Conclusions  There is reason for optimism in medical treatment of IBS with a spectrum of agents to treat bowel dysfunction. However, visceral analgesic treatments are still suboptimal.

Introduction

Despite claims based on meta-analyses1 that there are several treatments such as peppermint oil, antidepressants and probiotics based on Bifidobacteria, which are efficacious for the treatment of irritable bowel syndrome (IBS), patients and clinicians question their effectiveness. A recent review assessed the pipeline of medical treatments in IBS, as well as challenges in study design and regulatory guidance.2 Although the list is exhaustive, many candidate medications are still at a very early stage of development. What are realistic receptor targets of medical therapy of IBS? What targets appear to be less promising based on initial experience in humans? To appraise realistic opportunities and to assess whether there is any reason for optimism, this overview focuses on classes of medications or individual medications where there is at least mechanistic proof of concept in humans and initial evidence of efficacy in clinical trials. There are some targets of therapy that appeared to be very promising, but they have been disappointing, and they are briefly discussed. While some targets for therapy are not necessarily new, there are new approaches which promise to produce safer restoration of normal bowel function by stimulating motility and secretion. There are still no robust targets or proven therapies directed at visceral pain.

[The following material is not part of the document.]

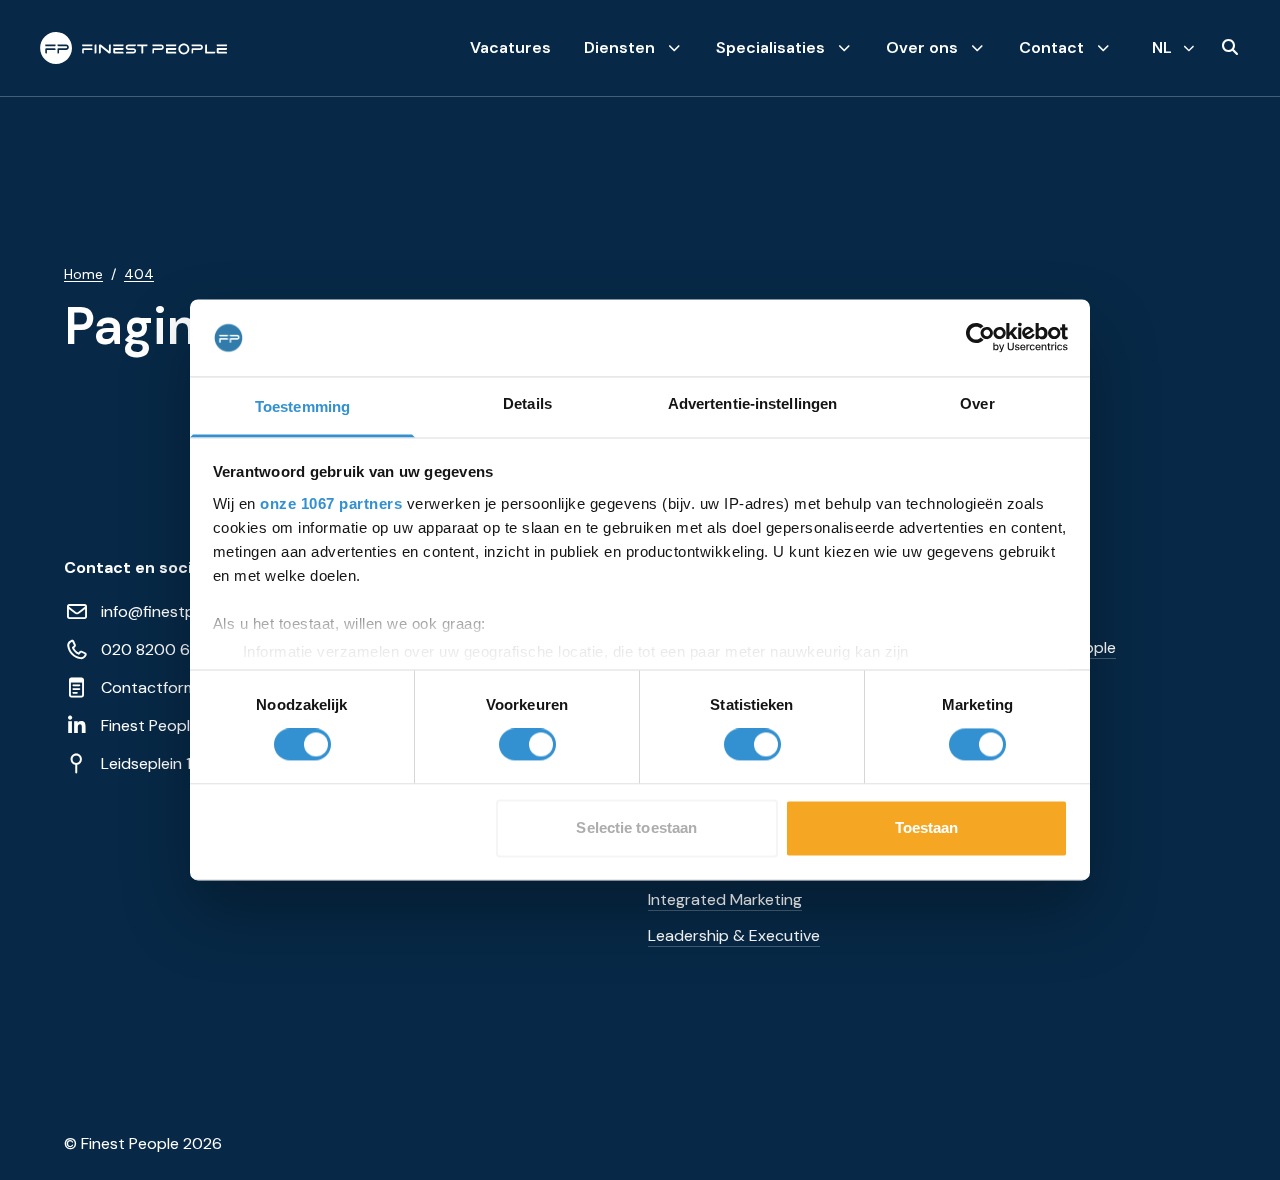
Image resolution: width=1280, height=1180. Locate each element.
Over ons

Thus, this overview will address the current state of knowledge in efficacy and safety of new 5-HT4 agonists, intestinal secretagogues [chloride channel activators, guanylate cyclase C (GC-C) agonists], bile acid modulation, anti-inflammatory approaches, κ-opioid agonist, pregabalin and gabapentin.

Medications aimed at putative targets that have not fulfilled their promise to date

There are two targets of medical therapy with potential in IBS which have been less promising in human studies than was predicted based on animal models.

Tachykinin antagonists

While NK1-antagonists such as aprepitant and casopitant are effective in chemotherapy-induced emesis or post-operative nausea or vomiting,3–5 there are no reports of pharmacodynamic6 or clinical efficacy in changing bowel sensation or motility in humans (healthy or IBS). Similarly, the NK3 antagonist class has been tested in pharmacodynamic studies in which it did not significantly alter rectal sensation in humans7 and in clinical trials.8 The NK2-receptor antagonist, nepadutant,9 reduced contraction frequency and amplitude on migrating motor complexes in the small intestine in healthy controls. It also effectively antagonized the motility-stimulating effects of infused NKA. Effects in clinical trials have not been reported.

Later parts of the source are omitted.